'''

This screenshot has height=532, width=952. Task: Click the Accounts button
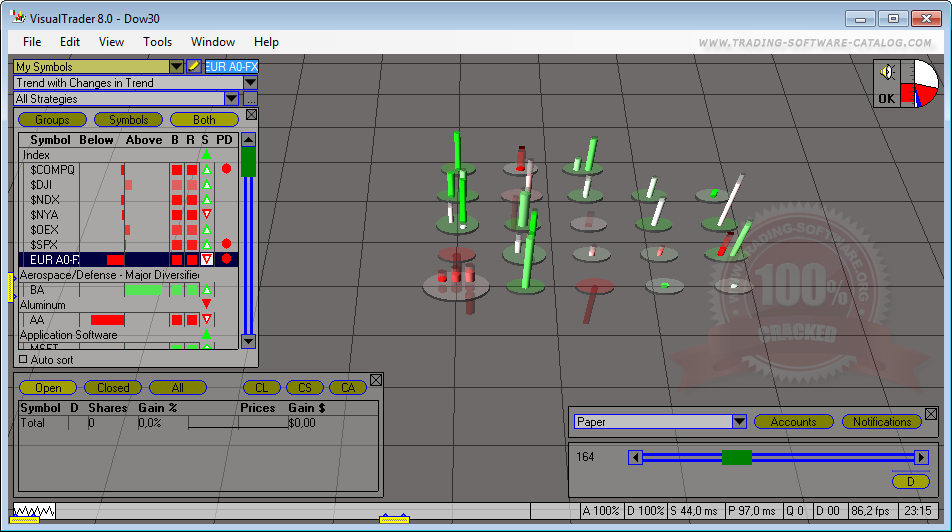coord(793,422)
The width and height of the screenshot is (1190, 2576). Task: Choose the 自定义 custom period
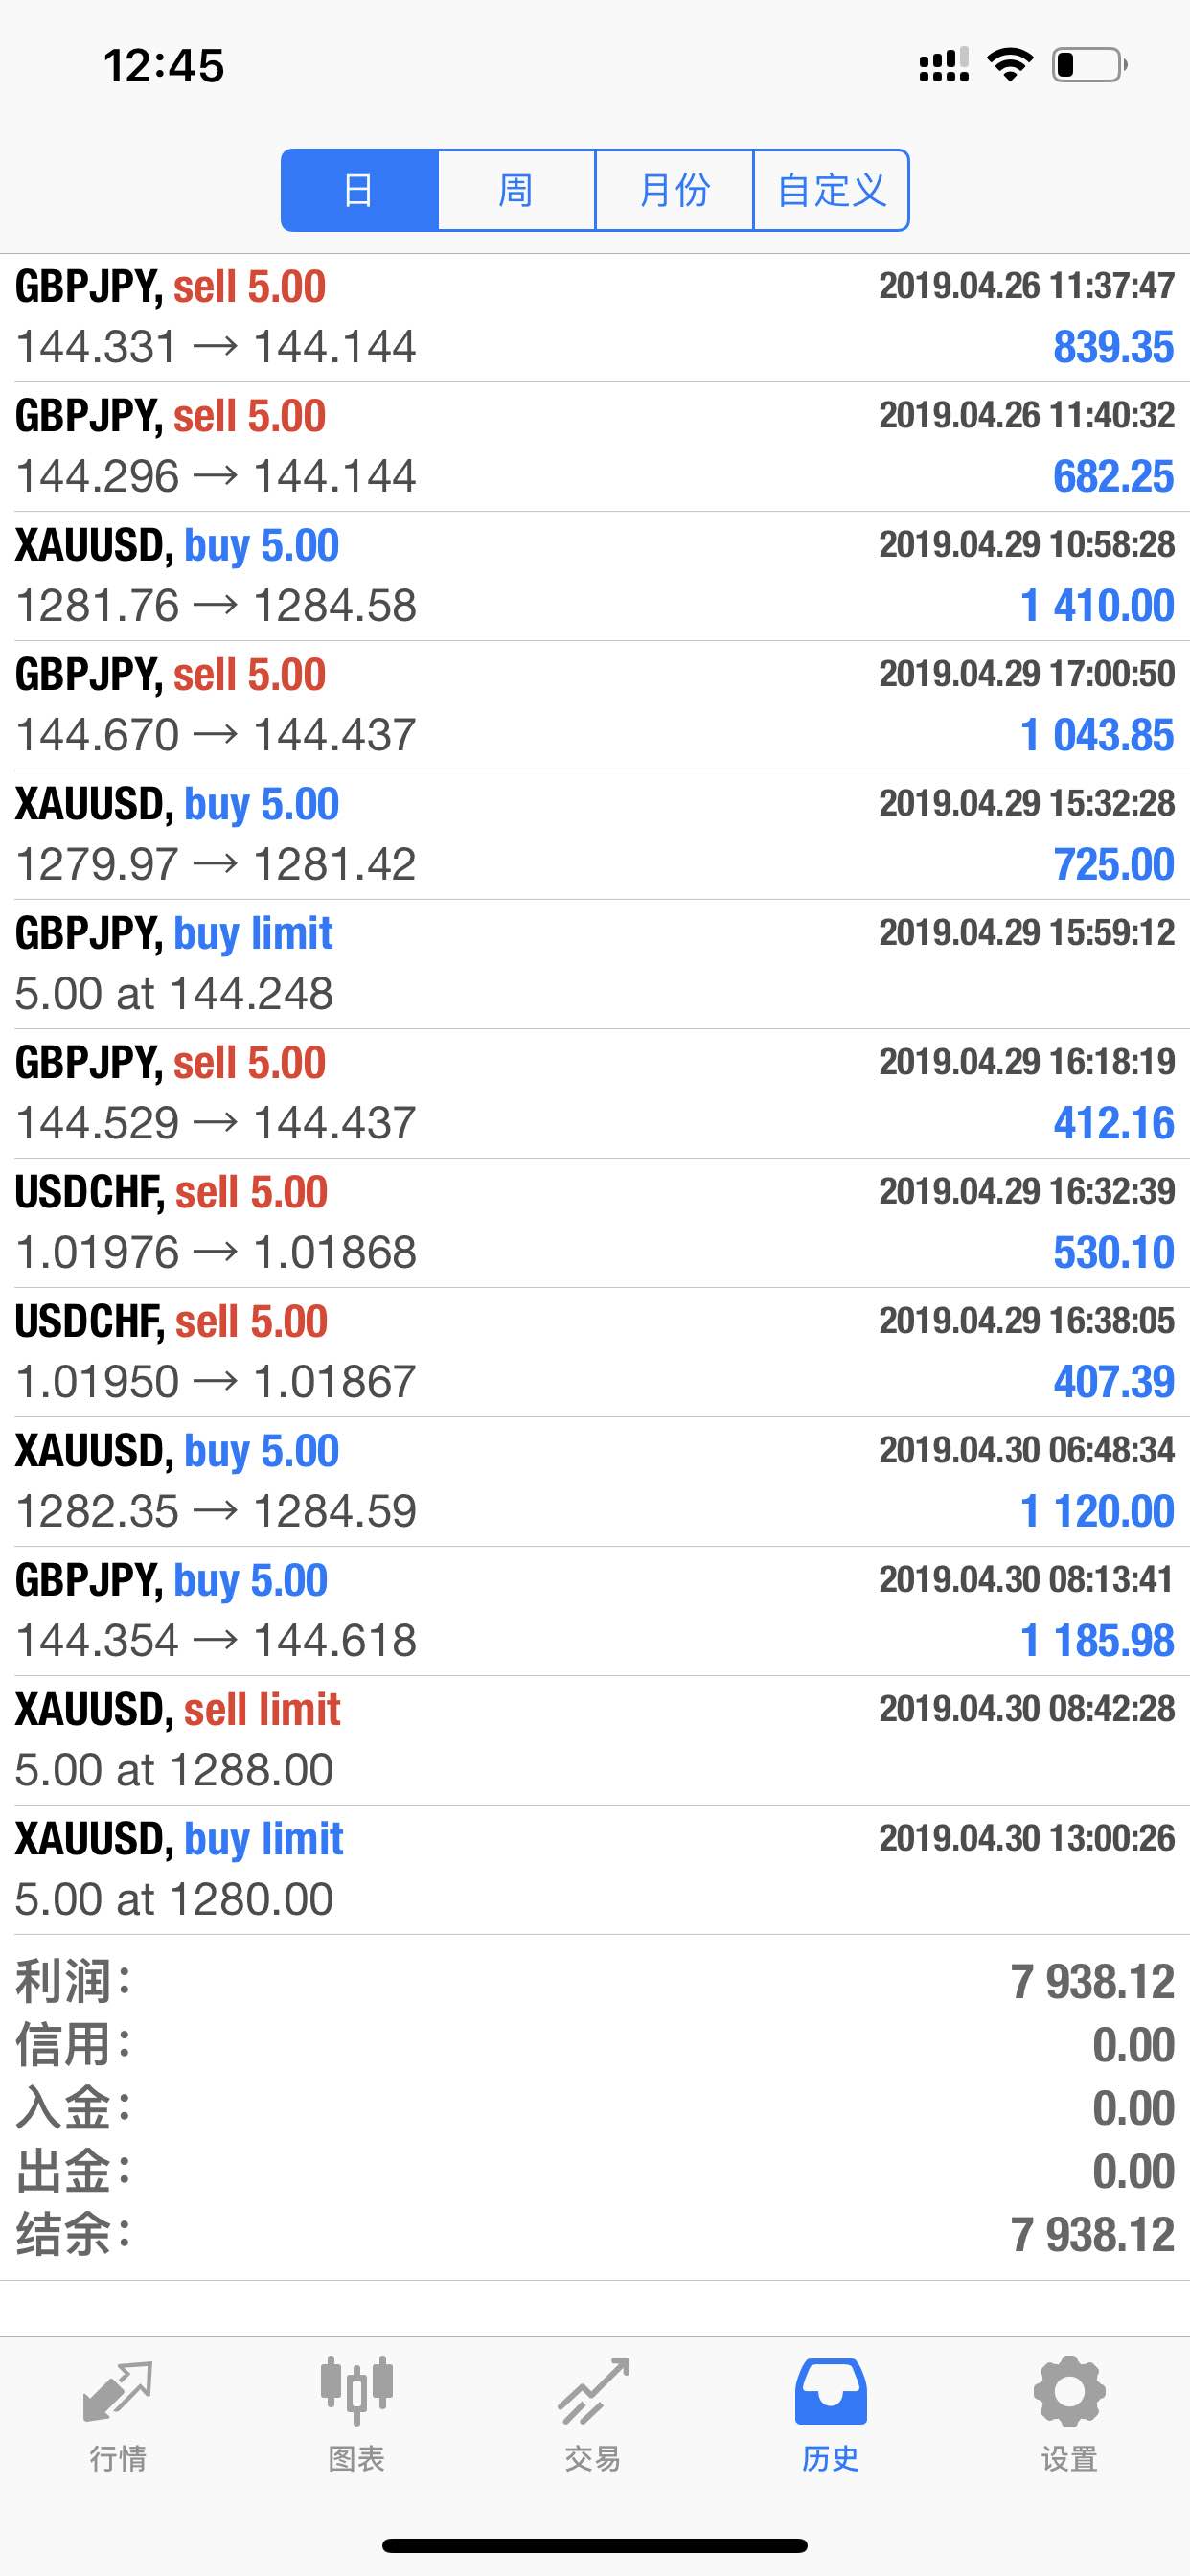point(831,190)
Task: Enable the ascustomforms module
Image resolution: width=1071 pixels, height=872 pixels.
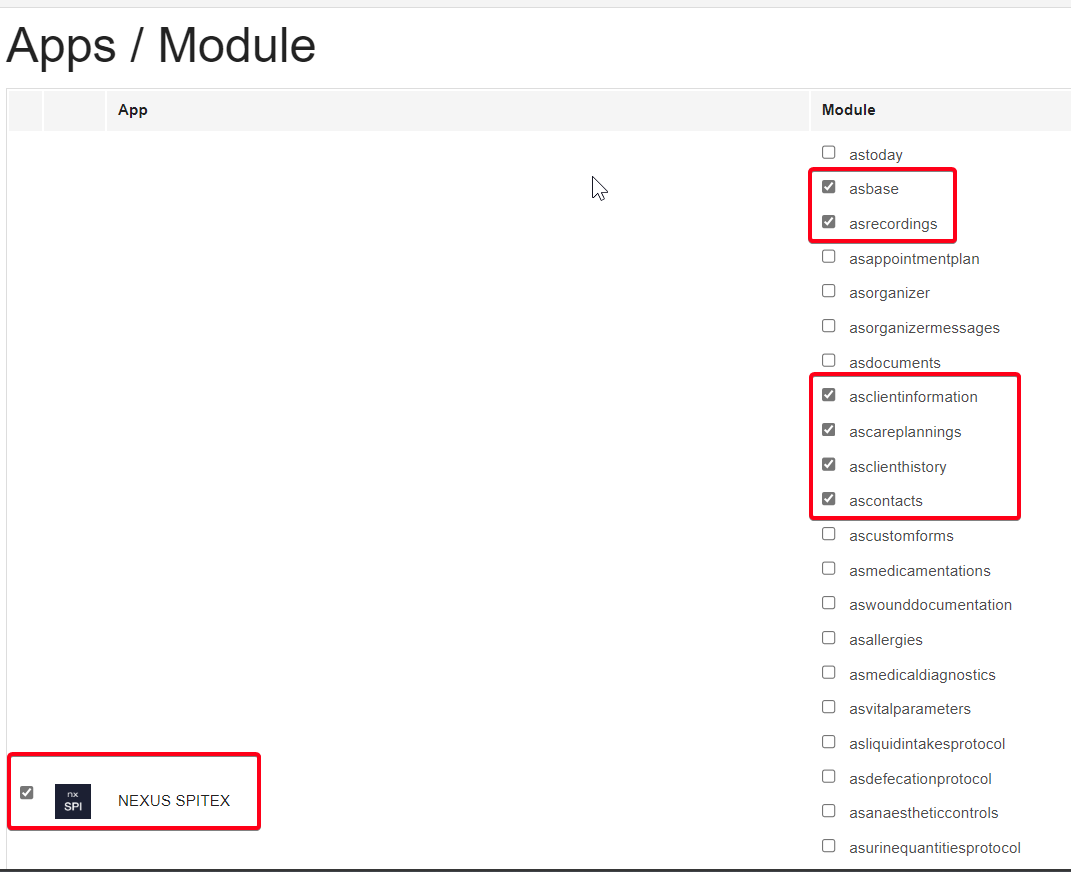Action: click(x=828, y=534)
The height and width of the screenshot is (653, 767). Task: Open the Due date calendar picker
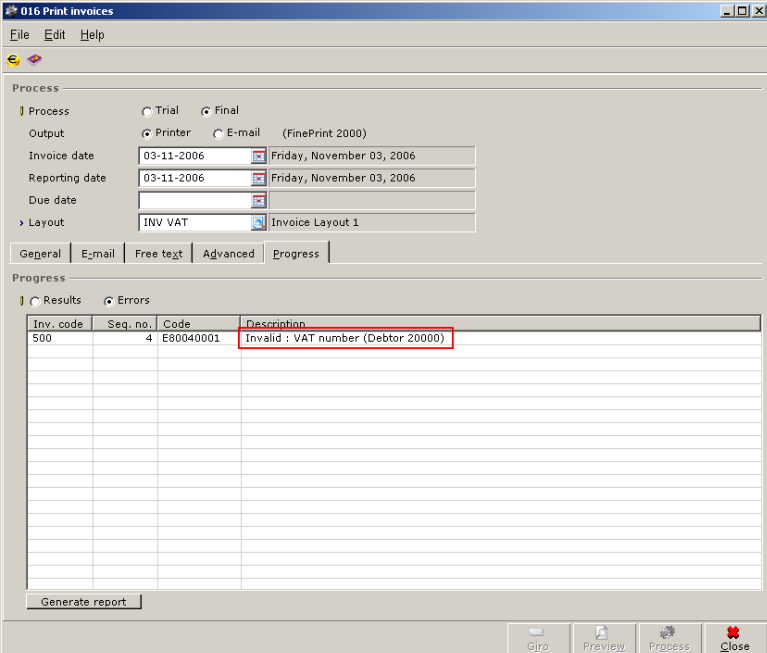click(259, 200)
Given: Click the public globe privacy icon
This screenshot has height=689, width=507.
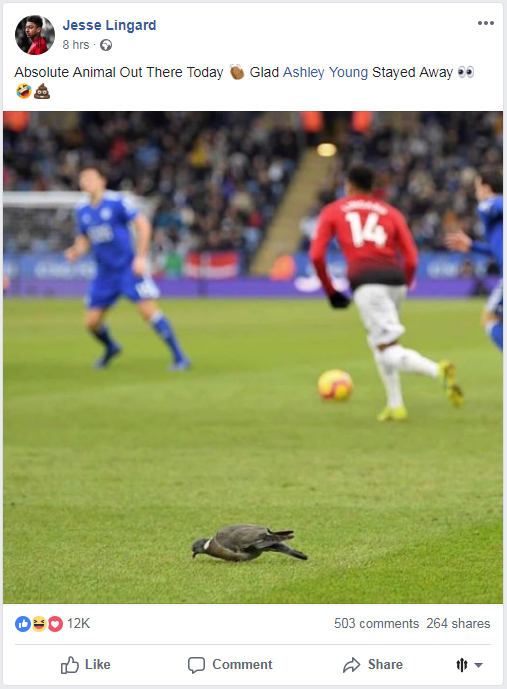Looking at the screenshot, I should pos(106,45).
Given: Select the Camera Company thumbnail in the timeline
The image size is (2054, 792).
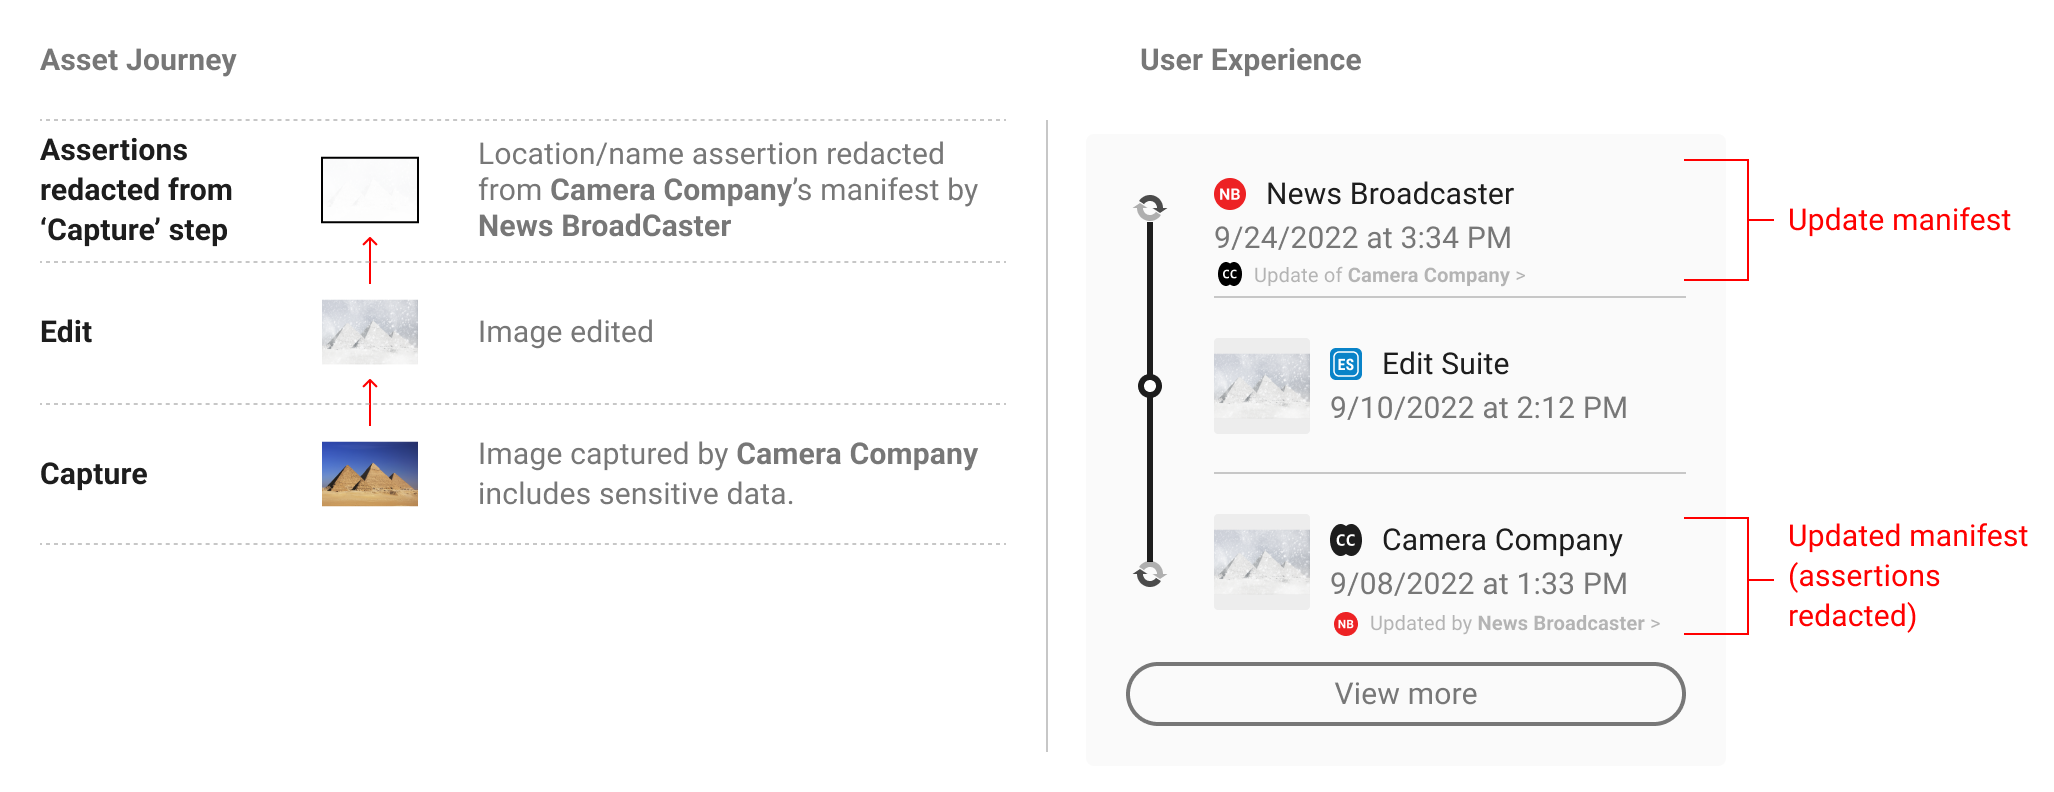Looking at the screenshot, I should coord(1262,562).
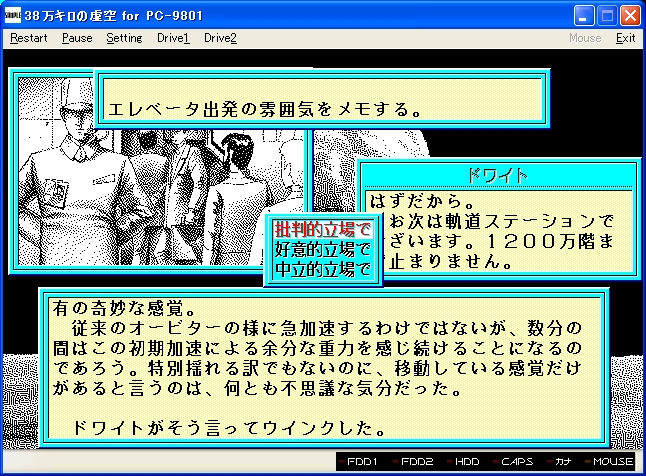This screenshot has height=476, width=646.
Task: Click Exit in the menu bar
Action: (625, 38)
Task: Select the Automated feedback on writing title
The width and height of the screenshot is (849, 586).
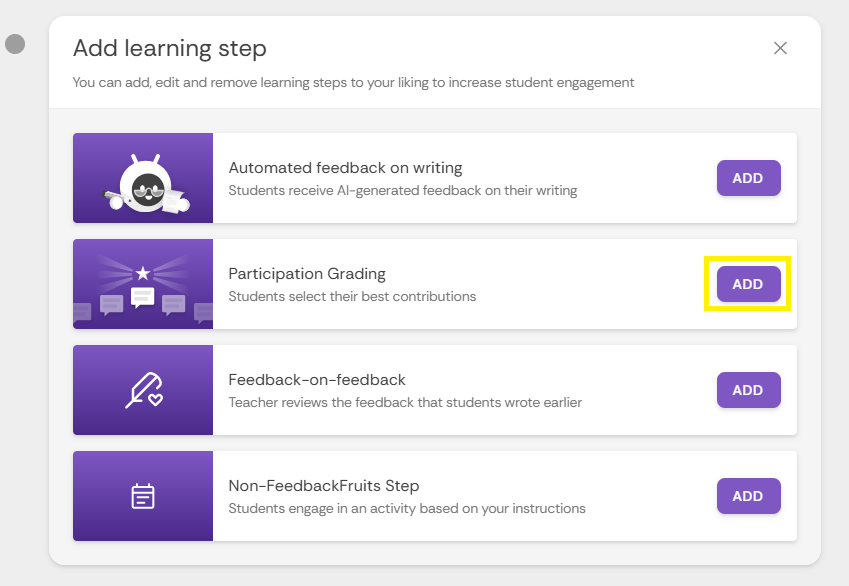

'''

- Description of the task:
Pictures aside, reproduce every record exactly as it stands.

- Worked solution:
This screenshot has height=532, width=952. Task: Click the Accounts button
coord(793,422)
The width and height of the screenshot is (1190, 2576). Task: Choose the 自定义 custom period
point(831,190)
Task: Enable the ascustomforms module
Image resolution: width=1071 pixels, height=872 pixels.
Action: click(x=828, y=534)
The height and width of the screenshot is (653, 767). Task: Open the Due date calendar picker
click(259, 200)
Given: Click the public globe privacy icon
This screenshot has height=689, width=507.
Looking at the screenshot, I should pos(106,45).
Given: Select the Camera Company thumbnail in the timeline
The image size is (2054, 792).
Looking at the screenshot, I should coord(1262,562).
This screenshot has height=476, width=646.
Task: Click Exit in the menu bar
Action: (625, 38)
Task: Select the Automated feedback on writing title
The width and height of the screenshot is (849, 586).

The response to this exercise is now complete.